§ **Problem**:
All the records that follow need to be reproduced exactly. Omit the images.

Items listed in a dataset

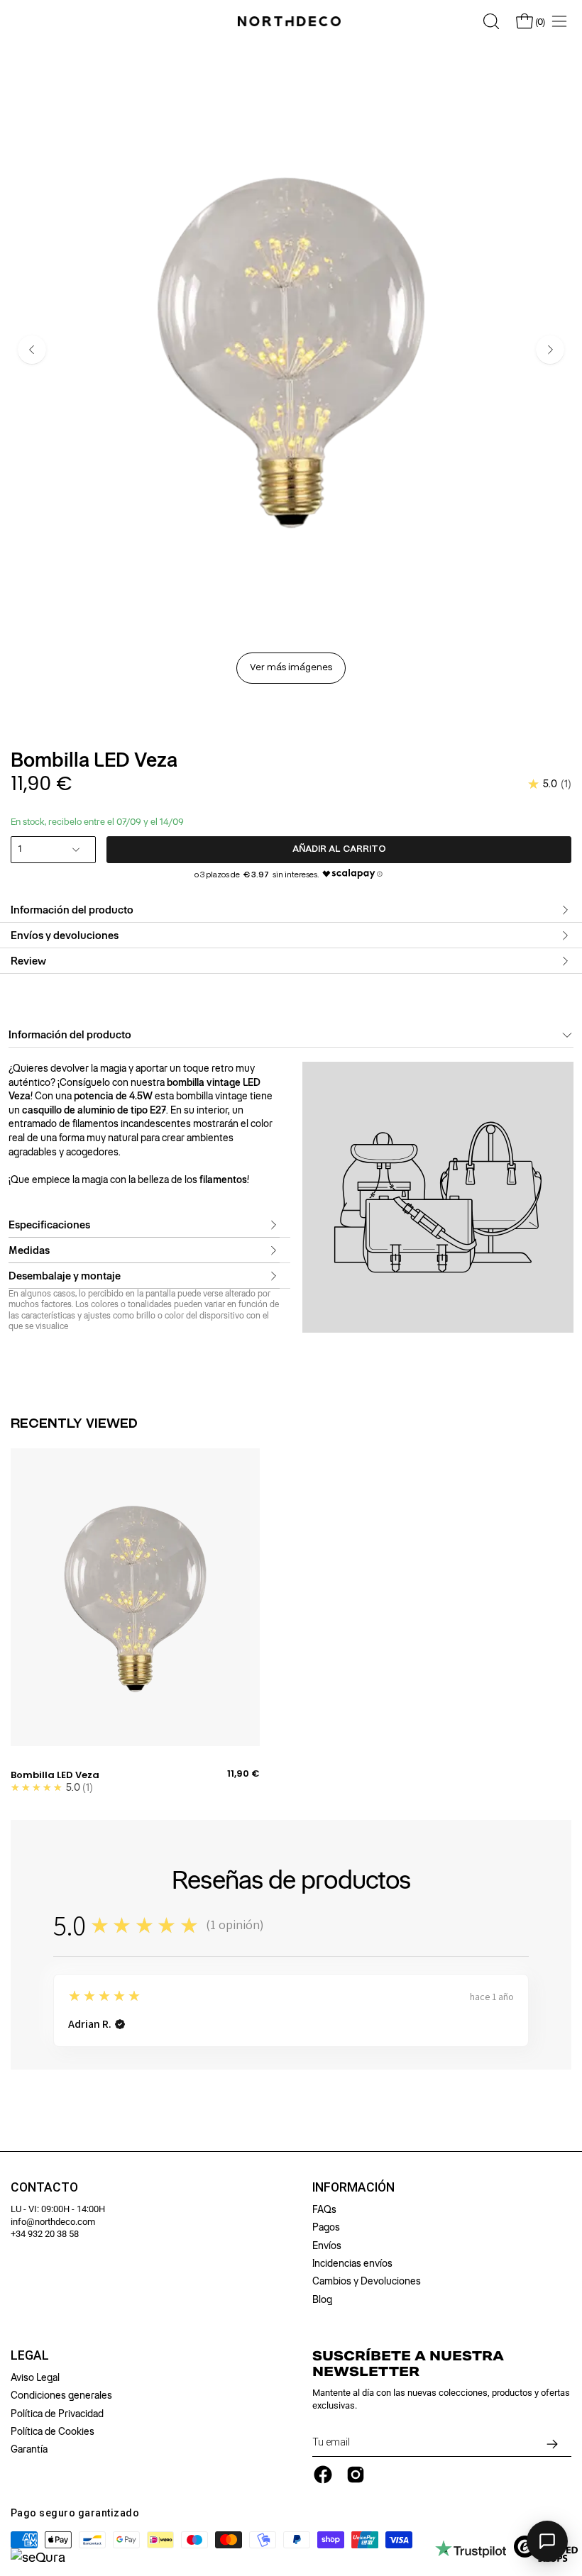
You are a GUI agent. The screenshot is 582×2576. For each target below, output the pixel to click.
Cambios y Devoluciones (366, 2281)
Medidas (29, 1250)
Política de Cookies (52, 2431)
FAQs (324, 2209)
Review (28, 961)
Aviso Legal (35, 2377)
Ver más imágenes (291, 667)
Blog (322, 2299)
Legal (30, 2355)
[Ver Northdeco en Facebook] (323, 2474)
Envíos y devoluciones (65, 935)
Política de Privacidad (57, 2413)
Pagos (326, 2227)
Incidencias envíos (352, 2263)
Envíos (326, 2245)
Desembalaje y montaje (65, 1276)
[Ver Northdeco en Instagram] (355, 2474)
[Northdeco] (291, 21)
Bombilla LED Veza (55, 1775)
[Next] (550, 349)
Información (353, 2187)
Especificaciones (49, 1224)
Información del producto (72, 910)
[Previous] (32, 349)
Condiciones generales (61, 2395)
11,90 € (243, 1773)
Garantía (29, 2449)
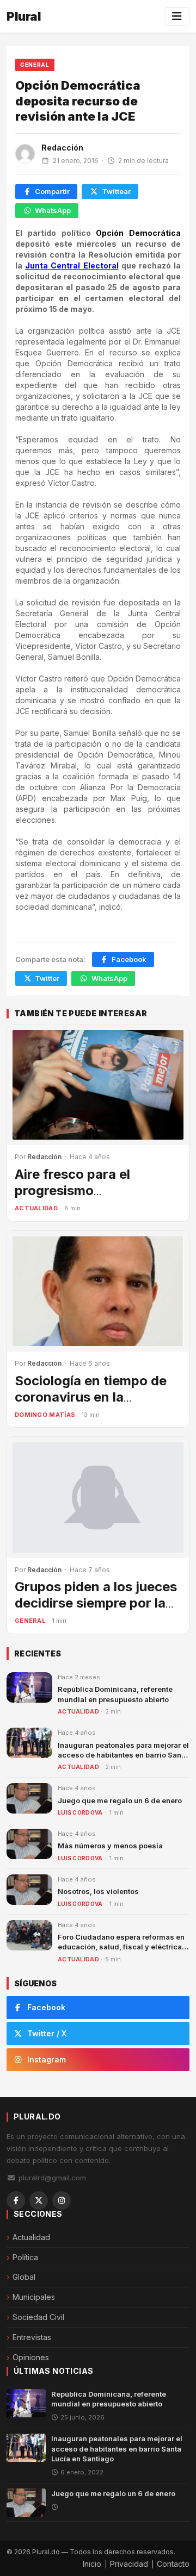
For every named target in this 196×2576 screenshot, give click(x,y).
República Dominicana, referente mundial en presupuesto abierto (108, 2399)
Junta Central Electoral (71, 265)
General (35, 64)
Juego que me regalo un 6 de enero (120, 1800)
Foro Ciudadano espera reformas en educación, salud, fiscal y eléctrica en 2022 (121, 1947)
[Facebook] (16, 2200)
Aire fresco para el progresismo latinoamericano (72, 1190)
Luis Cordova (80, 1812)
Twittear (116, 191)
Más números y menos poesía (110, 1845)
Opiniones (31, 2357)
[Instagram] (61, 2200)
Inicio (92, 2563)
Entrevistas (32, 2337)
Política (25, 2257)
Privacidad (129, 2563)
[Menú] (176, 16)
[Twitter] (38, 2200)
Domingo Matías (45, 1414)
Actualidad (36, 1208)
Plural (24, 16)
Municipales (34, 2297)
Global (24, 2276)
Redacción (62, 147)
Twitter (47, 978)
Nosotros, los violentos (98, 1891)
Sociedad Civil (38, 2317)
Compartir (52, 191)
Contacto (173, 2563)
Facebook (129, 959)
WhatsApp (53, 210)
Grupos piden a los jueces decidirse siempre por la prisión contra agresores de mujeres (96, 1611)
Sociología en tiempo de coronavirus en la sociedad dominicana (91, 1397)
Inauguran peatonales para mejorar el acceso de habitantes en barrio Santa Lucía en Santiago (123, 1755)
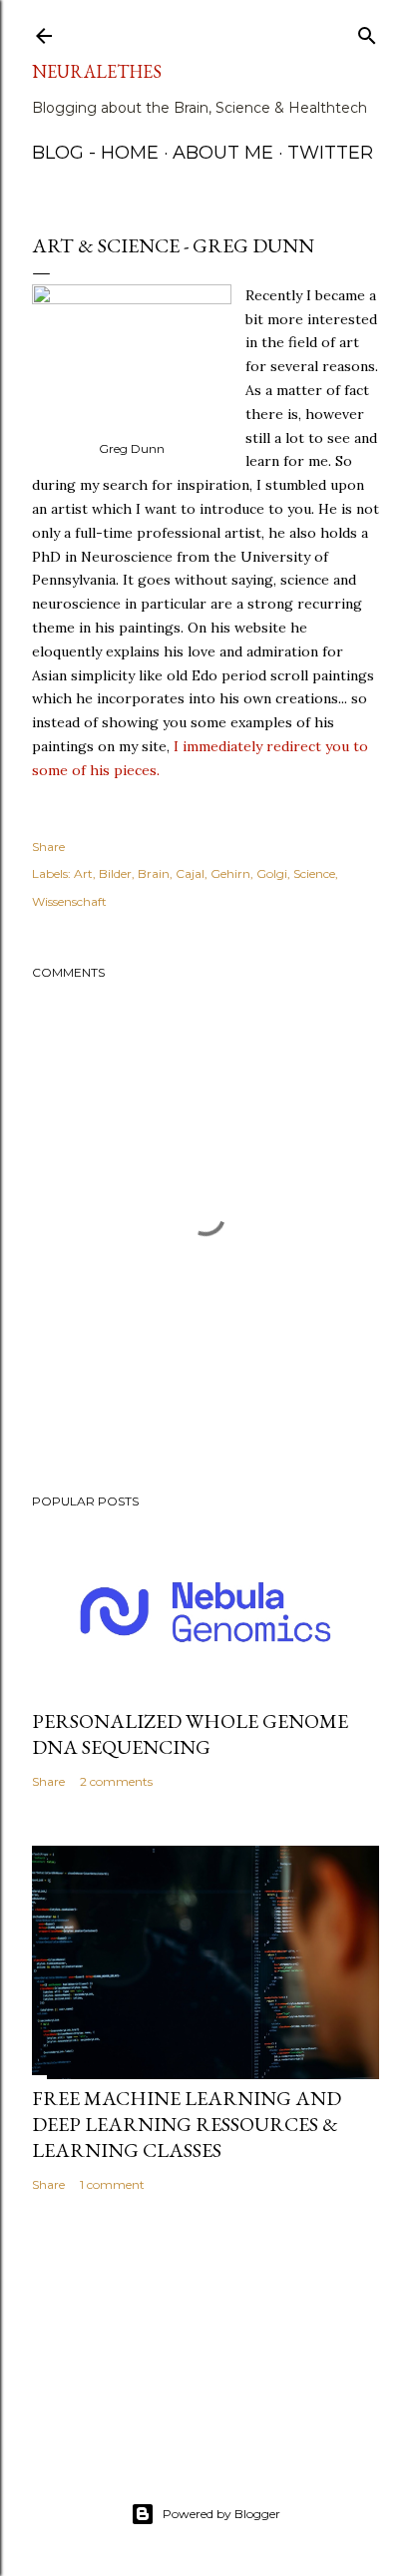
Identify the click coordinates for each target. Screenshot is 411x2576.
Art (83, 873)
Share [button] (48, 846)
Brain (154, 873)
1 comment (112, 2184)
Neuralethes (97, 71)
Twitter (330, 153)
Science (314, 873)
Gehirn (230, 873)
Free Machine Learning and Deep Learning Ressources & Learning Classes (186, 2124)
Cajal (190, 873)
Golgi (271, 873)
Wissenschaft (69, 901)
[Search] (367, 31)
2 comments (116, 1781)
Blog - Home (95, 153)
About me (223, 153)
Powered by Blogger (221, 2513)
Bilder (115, 873)
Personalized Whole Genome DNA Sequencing (190, 1734)
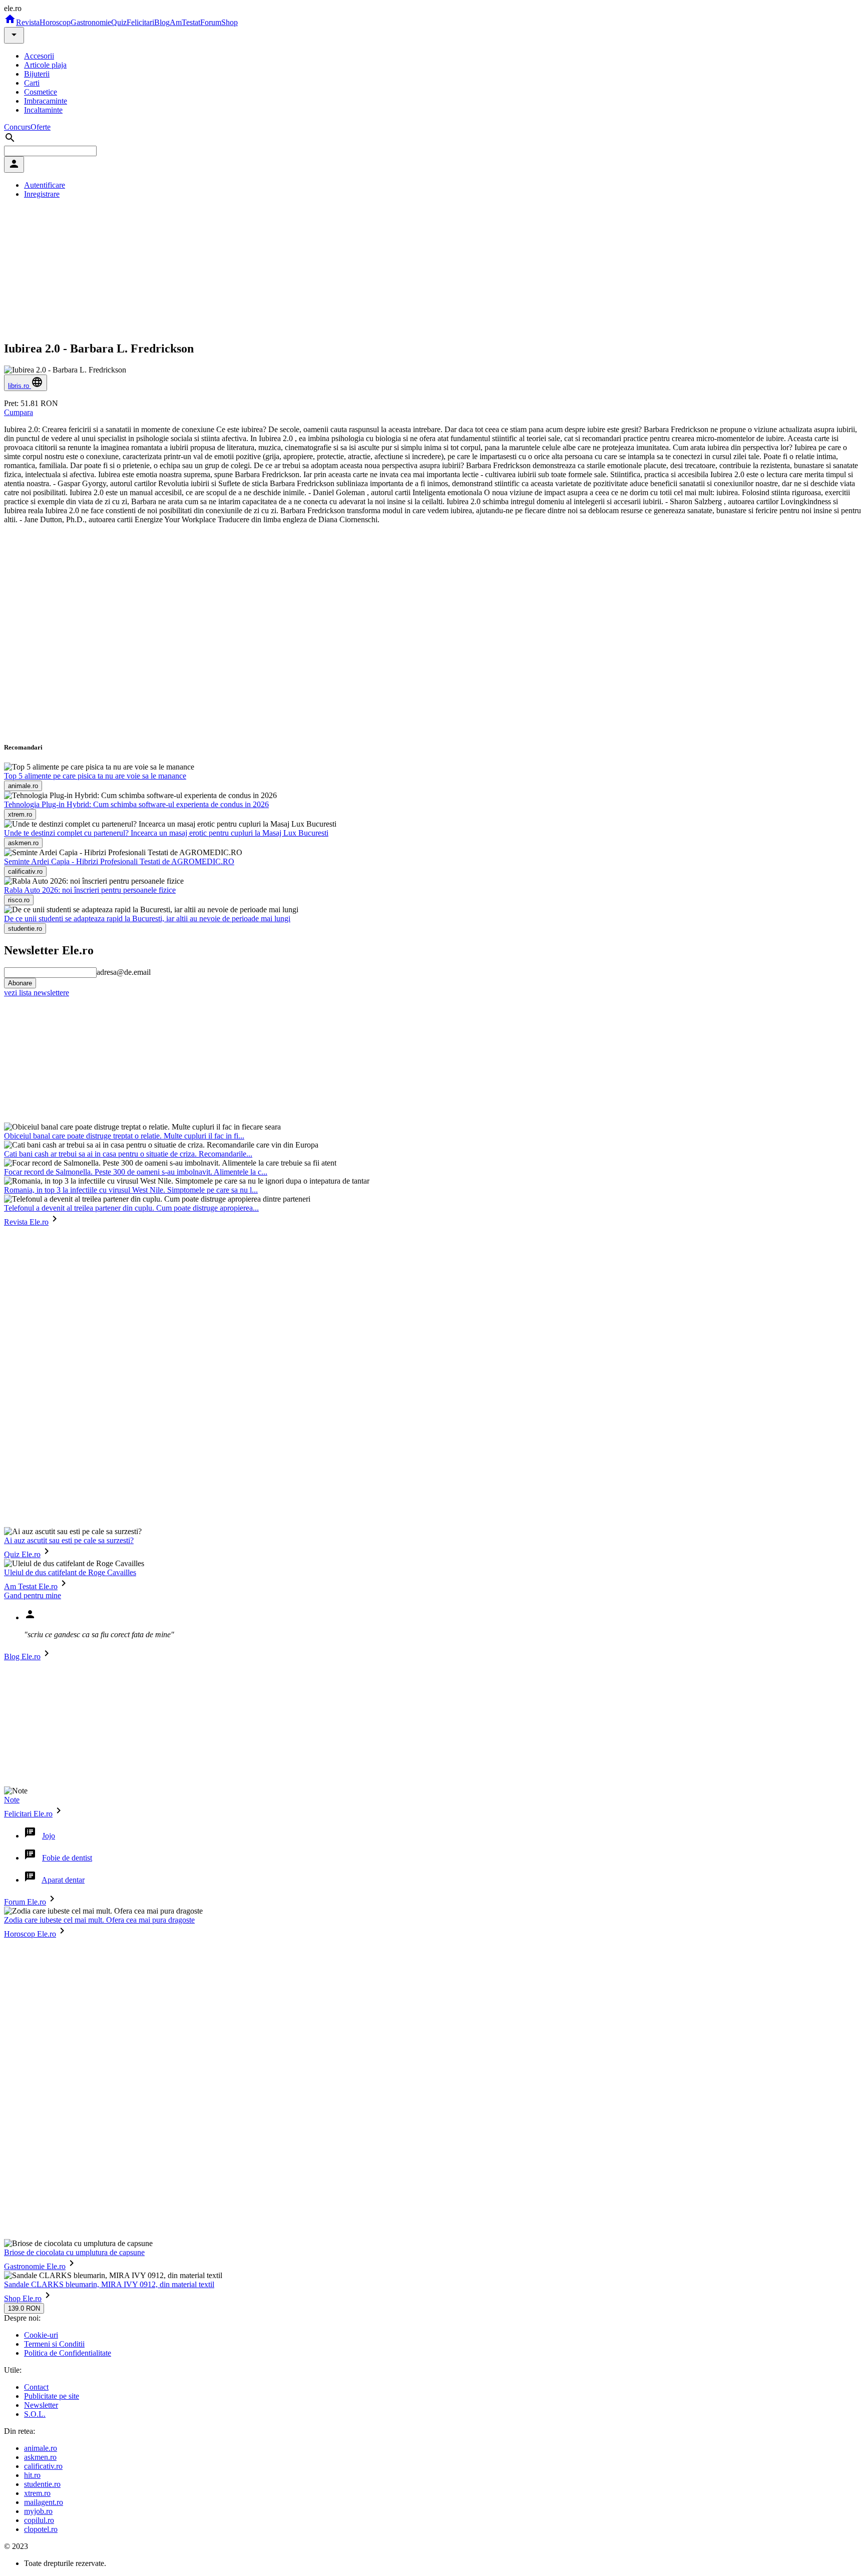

§ **Solution for this exercise**:
You are a GUI agent. The screenshot is 582×2576. For each target below, output the pixel to click.
Cambios y Devoluciones (366, 2281)
Medidas (29, 1250)
Política de Cookies (52, 2431)
FAQs (324, 2209)
Review (28, 961)
Aviso Legal (35, 2377)
Ver más imágenes (291, 667)
Blog (322, 2299)
Legal (30, 2355)
[Ver Northdeco en Facebook] (323, 2474)
Envíos y devoluciones (65, 935)
Política de Privacidad (57, 2413)
Pagos (326, 2227)
Incidencias envíos (352, 2263)
Envíos (326, 2245)
Desembalaje y montaje (65, 1276)
[Ver Northdeco en Instagram] (355, 2474)
[Northdeco] (291, 21)
Bombilla LED Veza (55, 1775)
[Next] (550, 349)
Información (353, 2187)
Especificaciones (49, 1224)
Información del producto (72, 910)
[Previous] (32, 349)
Condiciones generales (61, 2395)
11,90 € (243, 1773)
Garantía (29, 2449)
For every named target in this 196×2576 screenshot, give click(x,y).
República Dominicana, referente mundial en presupuesto abierto (108, 2399)
Junta Central Electoral (71, 265)
General (35, 64)
Juego que me regalo un 6 de enero (120, 1800)
Foro Ciudadano espera reformas en educación, salud, fiscal y eléctrica en 2022 (121, 1947)
[Facebook] (16, 2200)
Aire fresco para el progresismo latinoamericano (72, 1190)
Luis Cordova (80, 1812)
Twittear (116, 191)
Más números y menos poesía (110, 1845)
Opiniones (31, 2357)
[Instagram] (61, 2200)
Inicio (92, 2563)
Entrevistas (32, 2337)
Política (25, 2257)
Privacidad (129, 2563)
[Menú] (176, 16)
[Twitter] (38, 2200)
Domingo Matías (45, 1414)
Actualidad (36, 1208)
Plural (24, 16)
Municipales (34, 2297)
Global (24, 2276)
Redacción (62, 147)
Twitter (47, 978)
Nosotros, los violentos (98, 1891)
Sociedad Civil (38, 2317)
Compartir (52, 191)
Contacto (173, 2563)
Facebook (129, 959)
WhatsApp (53, 210)
Grupos piden a los jueces decidirse siempre por la prisión contra agresores de mujeres (96, 1611)
Sociología en tiempo de coronavirus en la sociedad dominicana (91, 1397)
Inauguran peatonales para mejorar el acceso de habitantes en barrio Santa Lucía en Santiago (123, 1755)
Identify the click coordinates for each target. Screenshot is 411x2576.
Art (83, 873)
Share [button] (48, 846)
Brain (154, 873)
1 comment (112, 2184)
Neuralethes (97, 71)
Twitter (330, 153)
Science (314, 873)
Gehirn (230, 873)
Free Machine Learning and Deep Learning Ressources & Learning Classes (186, 2124)
Cajal (190, 873)
Golgi (271, 873)
Wissenschaft (69, 901)
[Search] (367, 31)
2 comments (116, 1781)
Blog - Home (95, 153)
About me (223, 153)
Powered by Blogger (221, 2513)
Bilder (115, 873)
Personalized Whole Genome DNA Sequencing (190, 1734)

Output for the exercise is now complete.